*** Supplied records

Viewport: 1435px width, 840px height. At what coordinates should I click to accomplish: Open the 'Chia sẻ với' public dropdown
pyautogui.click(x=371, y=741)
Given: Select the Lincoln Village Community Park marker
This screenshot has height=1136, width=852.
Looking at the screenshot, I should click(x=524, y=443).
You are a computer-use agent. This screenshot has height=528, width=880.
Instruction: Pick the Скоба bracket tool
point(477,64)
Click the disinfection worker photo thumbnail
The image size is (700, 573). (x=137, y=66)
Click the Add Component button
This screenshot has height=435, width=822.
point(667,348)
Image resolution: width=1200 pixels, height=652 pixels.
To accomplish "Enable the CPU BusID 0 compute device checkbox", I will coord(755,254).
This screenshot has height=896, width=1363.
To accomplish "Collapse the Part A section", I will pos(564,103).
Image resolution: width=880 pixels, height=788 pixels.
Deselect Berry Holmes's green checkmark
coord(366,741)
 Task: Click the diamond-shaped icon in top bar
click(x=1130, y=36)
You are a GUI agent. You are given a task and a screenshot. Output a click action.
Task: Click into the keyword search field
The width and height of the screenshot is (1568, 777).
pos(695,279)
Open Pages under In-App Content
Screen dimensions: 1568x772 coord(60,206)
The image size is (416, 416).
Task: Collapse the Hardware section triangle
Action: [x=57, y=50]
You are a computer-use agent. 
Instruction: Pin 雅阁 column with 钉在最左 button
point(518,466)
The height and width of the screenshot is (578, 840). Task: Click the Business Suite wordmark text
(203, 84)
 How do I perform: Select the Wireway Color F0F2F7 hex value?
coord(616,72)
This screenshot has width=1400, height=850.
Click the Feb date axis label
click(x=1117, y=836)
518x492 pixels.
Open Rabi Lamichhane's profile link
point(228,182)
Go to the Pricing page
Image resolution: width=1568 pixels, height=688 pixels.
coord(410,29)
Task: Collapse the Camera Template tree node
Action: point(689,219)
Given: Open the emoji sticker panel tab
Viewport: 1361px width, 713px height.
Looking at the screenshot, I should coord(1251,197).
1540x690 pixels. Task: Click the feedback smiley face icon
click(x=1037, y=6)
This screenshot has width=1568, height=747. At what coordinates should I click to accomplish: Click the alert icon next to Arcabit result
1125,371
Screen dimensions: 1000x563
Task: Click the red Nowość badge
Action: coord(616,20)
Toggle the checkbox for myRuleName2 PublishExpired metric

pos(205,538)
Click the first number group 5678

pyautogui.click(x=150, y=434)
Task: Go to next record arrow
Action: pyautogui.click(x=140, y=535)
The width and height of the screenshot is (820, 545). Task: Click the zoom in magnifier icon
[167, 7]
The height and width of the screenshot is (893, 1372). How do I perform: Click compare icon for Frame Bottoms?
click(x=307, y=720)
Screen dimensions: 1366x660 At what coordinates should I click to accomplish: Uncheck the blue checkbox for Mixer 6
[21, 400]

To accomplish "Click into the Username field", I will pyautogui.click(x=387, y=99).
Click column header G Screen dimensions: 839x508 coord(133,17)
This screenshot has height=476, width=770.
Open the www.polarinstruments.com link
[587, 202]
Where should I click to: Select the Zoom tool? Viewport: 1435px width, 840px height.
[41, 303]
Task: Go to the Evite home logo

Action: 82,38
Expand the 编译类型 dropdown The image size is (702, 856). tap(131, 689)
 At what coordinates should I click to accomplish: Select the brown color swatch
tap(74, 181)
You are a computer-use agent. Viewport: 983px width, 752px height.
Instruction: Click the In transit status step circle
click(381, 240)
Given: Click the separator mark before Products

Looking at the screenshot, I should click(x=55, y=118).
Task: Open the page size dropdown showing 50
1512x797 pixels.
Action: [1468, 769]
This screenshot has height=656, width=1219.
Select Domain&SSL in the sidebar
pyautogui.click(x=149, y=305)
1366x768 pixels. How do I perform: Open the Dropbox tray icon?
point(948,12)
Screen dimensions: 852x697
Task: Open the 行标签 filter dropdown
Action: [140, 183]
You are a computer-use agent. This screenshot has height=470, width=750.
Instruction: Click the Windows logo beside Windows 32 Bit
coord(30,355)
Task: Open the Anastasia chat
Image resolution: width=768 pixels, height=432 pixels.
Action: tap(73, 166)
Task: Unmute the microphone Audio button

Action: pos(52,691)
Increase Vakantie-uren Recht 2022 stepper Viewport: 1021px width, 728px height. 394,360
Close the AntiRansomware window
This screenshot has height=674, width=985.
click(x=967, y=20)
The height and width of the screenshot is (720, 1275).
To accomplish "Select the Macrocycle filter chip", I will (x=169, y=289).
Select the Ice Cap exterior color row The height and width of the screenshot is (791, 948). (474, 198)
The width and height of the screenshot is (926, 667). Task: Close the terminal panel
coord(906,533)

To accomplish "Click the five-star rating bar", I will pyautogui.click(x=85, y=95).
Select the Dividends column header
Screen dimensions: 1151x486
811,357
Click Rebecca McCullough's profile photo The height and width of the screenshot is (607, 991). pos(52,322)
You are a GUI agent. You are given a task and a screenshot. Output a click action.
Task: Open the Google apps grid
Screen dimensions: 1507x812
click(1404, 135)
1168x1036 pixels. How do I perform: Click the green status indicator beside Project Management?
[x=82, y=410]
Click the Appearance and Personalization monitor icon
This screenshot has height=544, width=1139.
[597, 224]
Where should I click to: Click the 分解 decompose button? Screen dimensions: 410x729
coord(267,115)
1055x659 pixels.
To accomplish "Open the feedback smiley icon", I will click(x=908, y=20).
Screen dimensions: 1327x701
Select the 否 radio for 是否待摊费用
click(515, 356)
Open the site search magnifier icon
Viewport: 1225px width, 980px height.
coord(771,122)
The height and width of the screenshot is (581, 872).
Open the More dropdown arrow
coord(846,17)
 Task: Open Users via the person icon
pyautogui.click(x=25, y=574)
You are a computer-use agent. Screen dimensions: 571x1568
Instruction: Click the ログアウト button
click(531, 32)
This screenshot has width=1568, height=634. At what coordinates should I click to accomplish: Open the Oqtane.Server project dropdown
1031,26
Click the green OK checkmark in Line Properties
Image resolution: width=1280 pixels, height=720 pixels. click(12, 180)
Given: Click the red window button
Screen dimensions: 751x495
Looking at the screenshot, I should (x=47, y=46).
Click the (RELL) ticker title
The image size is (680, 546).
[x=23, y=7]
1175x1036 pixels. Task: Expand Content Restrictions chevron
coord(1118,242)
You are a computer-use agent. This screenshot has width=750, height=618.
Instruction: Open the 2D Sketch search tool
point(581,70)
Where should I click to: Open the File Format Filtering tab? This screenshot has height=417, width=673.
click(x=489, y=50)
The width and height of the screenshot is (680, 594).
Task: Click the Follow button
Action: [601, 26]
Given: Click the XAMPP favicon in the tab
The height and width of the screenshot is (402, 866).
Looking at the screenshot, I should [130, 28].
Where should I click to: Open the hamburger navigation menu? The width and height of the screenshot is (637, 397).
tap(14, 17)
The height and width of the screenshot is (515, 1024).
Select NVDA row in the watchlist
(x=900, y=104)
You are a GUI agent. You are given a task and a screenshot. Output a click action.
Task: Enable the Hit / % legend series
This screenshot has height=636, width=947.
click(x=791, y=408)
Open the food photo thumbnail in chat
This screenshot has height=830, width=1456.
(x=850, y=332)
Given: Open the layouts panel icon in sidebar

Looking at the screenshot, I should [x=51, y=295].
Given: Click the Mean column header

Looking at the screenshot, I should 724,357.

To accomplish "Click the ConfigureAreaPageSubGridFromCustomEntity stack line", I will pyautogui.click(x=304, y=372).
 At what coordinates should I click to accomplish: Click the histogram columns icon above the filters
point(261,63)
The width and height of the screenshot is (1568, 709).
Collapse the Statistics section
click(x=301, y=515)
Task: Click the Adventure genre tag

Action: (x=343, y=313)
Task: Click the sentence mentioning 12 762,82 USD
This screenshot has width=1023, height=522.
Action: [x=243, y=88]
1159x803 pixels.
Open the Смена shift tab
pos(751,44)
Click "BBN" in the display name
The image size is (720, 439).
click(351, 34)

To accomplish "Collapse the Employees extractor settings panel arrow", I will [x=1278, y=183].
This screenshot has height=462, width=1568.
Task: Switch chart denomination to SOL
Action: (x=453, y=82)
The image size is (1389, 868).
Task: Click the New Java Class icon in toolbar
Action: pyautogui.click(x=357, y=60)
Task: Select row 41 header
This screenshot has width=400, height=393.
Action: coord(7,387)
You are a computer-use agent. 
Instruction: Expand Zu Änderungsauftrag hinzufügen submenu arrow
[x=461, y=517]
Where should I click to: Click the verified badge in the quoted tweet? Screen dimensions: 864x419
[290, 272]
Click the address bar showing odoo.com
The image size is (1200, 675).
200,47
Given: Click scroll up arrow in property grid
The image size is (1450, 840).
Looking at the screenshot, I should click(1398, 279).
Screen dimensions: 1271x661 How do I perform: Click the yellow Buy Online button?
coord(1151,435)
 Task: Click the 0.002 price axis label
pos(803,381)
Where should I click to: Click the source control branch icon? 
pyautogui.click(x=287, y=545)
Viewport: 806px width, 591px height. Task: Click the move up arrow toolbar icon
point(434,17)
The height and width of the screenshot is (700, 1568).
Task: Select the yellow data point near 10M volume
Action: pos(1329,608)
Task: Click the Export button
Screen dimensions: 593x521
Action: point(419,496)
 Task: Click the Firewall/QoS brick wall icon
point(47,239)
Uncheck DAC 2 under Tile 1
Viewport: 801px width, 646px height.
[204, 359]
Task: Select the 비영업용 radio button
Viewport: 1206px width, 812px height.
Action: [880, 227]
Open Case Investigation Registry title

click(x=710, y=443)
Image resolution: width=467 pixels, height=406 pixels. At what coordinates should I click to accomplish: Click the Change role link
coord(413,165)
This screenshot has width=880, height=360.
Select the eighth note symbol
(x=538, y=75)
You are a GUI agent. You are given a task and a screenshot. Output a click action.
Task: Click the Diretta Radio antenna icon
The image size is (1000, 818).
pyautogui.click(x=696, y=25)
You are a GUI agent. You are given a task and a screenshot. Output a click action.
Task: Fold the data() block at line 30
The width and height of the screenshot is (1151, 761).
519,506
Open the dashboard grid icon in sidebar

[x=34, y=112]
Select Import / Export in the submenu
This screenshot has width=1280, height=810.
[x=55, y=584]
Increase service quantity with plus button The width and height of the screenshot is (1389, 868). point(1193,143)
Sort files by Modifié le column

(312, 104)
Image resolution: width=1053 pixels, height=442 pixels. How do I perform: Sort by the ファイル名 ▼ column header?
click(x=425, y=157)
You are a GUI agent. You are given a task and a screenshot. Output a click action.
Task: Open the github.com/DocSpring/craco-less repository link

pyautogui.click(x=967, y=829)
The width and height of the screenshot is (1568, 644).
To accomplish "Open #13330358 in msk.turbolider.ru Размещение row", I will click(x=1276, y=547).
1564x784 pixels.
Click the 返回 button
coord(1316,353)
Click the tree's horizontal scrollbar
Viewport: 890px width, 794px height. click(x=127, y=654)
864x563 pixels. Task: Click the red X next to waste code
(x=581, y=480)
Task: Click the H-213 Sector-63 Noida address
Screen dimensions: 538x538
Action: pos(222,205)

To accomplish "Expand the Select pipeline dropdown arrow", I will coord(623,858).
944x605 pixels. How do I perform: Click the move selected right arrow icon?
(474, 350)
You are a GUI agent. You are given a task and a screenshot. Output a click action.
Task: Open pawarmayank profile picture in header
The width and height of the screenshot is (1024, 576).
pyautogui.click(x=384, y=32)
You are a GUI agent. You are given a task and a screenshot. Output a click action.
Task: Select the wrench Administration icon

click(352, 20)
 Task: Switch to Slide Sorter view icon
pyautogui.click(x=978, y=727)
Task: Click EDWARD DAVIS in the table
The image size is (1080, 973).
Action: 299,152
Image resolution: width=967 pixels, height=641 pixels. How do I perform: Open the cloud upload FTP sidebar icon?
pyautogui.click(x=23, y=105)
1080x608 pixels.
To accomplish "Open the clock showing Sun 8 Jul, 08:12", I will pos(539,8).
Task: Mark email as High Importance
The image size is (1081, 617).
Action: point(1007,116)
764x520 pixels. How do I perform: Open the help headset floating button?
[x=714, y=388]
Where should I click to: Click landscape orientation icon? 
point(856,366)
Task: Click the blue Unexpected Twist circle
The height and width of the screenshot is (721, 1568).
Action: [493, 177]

******

◆ **Objective**: Reproduce the lines of the listing verbatim, starting with the line that contains "Task: Click the blue Unexpected Twist circle" and continuing through the end of the listing.

◆ **Written solution**:
Task: Click the blue Unexpected Twist circle
The height and width of the screenshot is (721, 1568).
Action: [493, 177]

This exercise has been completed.